The prosecuting attorney, John Challee, asks Maryk about his background. Maryk answers that he is a fisherman's son, and has been around boats his whole life. However, Maryk confesses that he was only an average student in high school and a poor student in college. It becomes clear in Challee's cross-examination that, while Maryk uses words like "paranoid," he really knows little about psychology, and was not truly qualified to judge anyone's mental health.

At this point, Greenwald calls Queeg as his second and final defense witness. Under intense cross-examination, Queeg is asked to justify each and every one of his questionable actions as commanding officer of Caine. He becomes nervous and testy, and starts playing with a pair of steel balls that he uses to control his nerves. He tells a few small lies to cover up petty offenses. When his lies are revealed, his demeanor changes, and he becomes angry and combative. When asked about Maryk's charge that Queeg had wanted to alter the ship's log, an enraged Queeg rants that he was surrounded by disloyal officers, and he looks exactly like the panicky paranoid that Maryk had described.

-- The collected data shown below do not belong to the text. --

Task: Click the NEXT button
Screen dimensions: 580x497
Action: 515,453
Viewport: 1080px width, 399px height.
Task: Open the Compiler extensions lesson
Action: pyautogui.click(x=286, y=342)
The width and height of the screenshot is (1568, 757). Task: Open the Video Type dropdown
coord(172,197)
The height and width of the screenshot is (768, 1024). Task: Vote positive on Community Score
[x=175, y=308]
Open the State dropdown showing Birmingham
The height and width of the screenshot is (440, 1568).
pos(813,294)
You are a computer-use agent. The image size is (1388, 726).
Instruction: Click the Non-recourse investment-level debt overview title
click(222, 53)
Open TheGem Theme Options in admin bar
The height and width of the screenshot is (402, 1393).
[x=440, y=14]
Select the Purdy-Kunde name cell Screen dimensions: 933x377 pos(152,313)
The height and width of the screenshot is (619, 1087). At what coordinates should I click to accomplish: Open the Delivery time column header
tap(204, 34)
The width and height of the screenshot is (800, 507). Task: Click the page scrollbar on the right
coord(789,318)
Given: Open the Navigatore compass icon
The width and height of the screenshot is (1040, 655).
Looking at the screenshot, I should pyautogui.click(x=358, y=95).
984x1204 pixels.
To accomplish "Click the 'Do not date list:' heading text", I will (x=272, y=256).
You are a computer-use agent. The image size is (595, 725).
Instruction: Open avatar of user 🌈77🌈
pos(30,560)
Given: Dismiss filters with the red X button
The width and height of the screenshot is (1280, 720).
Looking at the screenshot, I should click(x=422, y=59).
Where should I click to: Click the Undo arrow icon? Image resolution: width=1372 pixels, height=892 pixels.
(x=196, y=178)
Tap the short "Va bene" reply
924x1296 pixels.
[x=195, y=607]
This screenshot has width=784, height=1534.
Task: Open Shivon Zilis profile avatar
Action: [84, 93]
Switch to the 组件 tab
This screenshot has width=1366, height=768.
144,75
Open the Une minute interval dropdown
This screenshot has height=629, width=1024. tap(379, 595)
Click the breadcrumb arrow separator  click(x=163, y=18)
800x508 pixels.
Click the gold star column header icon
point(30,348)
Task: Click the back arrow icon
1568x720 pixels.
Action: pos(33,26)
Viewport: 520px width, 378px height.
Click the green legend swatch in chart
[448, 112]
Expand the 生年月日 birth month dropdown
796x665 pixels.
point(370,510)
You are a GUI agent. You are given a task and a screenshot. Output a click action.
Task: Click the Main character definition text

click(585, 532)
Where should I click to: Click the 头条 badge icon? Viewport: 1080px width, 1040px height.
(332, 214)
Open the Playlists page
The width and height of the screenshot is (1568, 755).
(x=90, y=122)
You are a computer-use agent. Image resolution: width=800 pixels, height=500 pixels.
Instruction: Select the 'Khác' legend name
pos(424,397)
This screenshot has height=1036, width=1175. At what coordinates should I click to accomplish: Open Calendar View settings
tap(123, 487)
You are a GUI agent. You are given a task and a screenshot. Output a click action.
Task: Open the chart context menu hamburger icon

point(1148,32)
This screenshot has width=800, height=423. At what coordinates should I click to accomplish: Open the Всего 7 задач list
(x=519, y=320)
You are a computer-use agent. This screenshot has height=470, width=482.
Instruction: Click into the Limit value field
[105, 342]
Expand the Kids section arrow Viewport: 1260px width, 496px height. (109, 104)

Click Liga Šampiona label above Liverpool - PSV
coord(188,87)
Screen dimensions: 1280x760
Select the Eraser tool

By the time the defense rests, Queeg is a broken man, and everyone else present knows that Maryk will be acquitted. Maryk is relieved, if not totally ecstatic, and he invites Greenwald to a celebration party that Tom Keefer is hosting later that evening. (Keefer has written a novel about the war, titled Multitudes, Multitudes, and even though it is still not finished, he has received an advance of one thousand dollars from a publisher.) Greenwald looks dejected and far from triumphant, but he reluctantly agrees to attend the party.

====Scene 2 ====
At the party, Keefer, Keith, Maryk and their friends are celebrating both Maryk's acquittal and the large advance that Keefer has received on Multitudes, Multitudes, when Greenwald walks in, heavily intoxicated from a number of drinks he and Challee had shared before he showed up to the party, over which they had discussed details Greenwald had left out of the case at the end of the trial. (The two men had been law-school classmates, and good friends, before both had enlisted. Challee had accused Greenwald, during the trial, of "shyster tactics," and Greenwald had invited Challee for drinks after the trial to smooth things over and to provide such details. These had resulted in Challee understanding the reasons for Greenwald's trial strategy, and the two had once again parted as friends.) Greenwald proposes a toast to "Old Yellowstain." Unlike Caines junior officers, Greenwald feels deep regret over what he did to Queeg on the witness stand. To Greenwald, though Phil Queeg was a weak man, perhaps he was still an admirable one, and Queeg and career military men like him are actually heroic figures, since they were the ones putting their lives on the line to defend America - something none of the others were doing because they knew they could never truly enrich themselves financially in the armed forces. Greenwald, who is Jewish, understands what the consequences would have been had the Axis won World War II. He refers to Nazi atrocities, declaring, at one point, that it is men like Queeg who have saved his own mother, Mrs. Greenwald, from having been "melted down to a bar of soap." He points out to Maryk, "Steve, this dinner's a phony. You're guilty. 'Course you're only half guilty. There's another guy who's stayed very neatly out of the picture."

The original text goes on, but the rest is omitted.